Of course, Kodama and Hibiki are still trapped in this disastrous series, so everything surrounding them is a complete mess. The half-finished animation and choppy editing surrounding the idol and her manager were especially noticeable, and they feel more or less wasted as characters since all of their backstory is crammed into the last five minutes of the episode. Given the pattern Hand Shakers has established, it's likely that these two will become blandly chummy with our heroes while slowly fading into the background, while Koyori and Tazuna do something of absolutely no importance. Even Koyori's newfound magical abilities aren't really exciting, because the relationship that supposedly spurs on this growth is criminally boring; Tazuna is an absolute nothing of a protagonist, so Koyori's relationship with him can't make her magical girl transformation feel like anything but a silly plot contrivance.
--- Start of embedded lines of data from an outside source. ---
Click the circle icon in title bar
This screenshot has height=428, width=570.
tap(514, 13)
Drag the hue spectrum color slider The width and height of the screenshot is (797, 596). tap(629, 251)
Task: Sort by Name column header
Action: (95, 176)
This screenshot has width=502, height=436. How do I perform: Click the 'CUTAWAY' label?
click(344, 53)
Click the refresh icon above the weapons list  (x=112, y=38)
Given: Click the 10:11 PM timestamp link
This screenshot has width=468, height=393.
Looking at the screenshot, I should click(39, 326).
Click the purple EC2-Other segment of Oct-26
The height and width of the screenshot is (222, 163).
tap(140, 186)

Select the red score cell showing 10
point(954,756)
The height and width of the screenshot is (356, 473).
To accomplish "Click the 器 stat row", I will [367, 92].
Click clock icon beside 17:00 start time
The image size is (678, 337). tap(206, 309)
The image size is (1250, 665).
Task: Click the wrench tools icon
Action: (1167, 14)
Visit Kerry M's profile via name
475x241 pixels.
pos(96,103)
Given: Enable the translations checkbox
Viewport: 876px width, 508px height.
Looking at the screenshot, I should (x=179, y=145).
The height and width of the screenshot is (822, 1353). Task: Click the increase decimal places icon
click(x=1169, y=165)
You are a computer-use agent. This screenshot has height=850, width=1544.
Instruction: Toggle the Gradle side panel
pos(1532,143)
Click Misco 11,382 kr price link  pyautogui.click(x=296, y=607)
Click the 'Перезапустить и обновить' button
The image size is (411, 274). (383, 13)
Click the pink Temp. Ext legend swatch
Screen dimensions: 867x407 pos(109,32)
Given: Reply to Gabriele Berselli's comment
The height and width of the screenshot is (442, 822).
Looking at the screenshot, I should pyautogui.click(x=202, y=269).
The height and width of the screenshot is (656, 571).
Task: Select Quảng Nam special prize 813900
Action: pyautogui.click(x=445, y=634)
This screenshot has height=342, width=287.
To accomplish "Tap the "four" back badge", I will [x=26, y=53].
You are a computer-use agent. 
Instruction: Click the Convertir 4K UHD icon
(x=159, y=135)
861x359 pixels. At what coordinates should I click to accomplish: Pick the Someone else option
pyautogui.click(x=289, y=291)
Who cares if she can finally talk to Tazuna, when neither of them have ever demonstrated the capacity to think or feel anything worth talking about?

With only about an hour's worth of screen time left in its run, I really hope Hand Shakers has some kind of banana-pants-absurd plot development around the corner. So little advancement has occurred in the plot so far, I can only imagine the show is going to try and cram as many twists and turns into these last episodes as possible, which I certainly wouldn't mind. Hand Shakers has lost any opportunities it ever had at being good or even decent, but it could at least make itself a bit more memorably terrible as it heads into its final chapters.

Rating: D

Hand Shakers is currently streaming on Crunchyroll.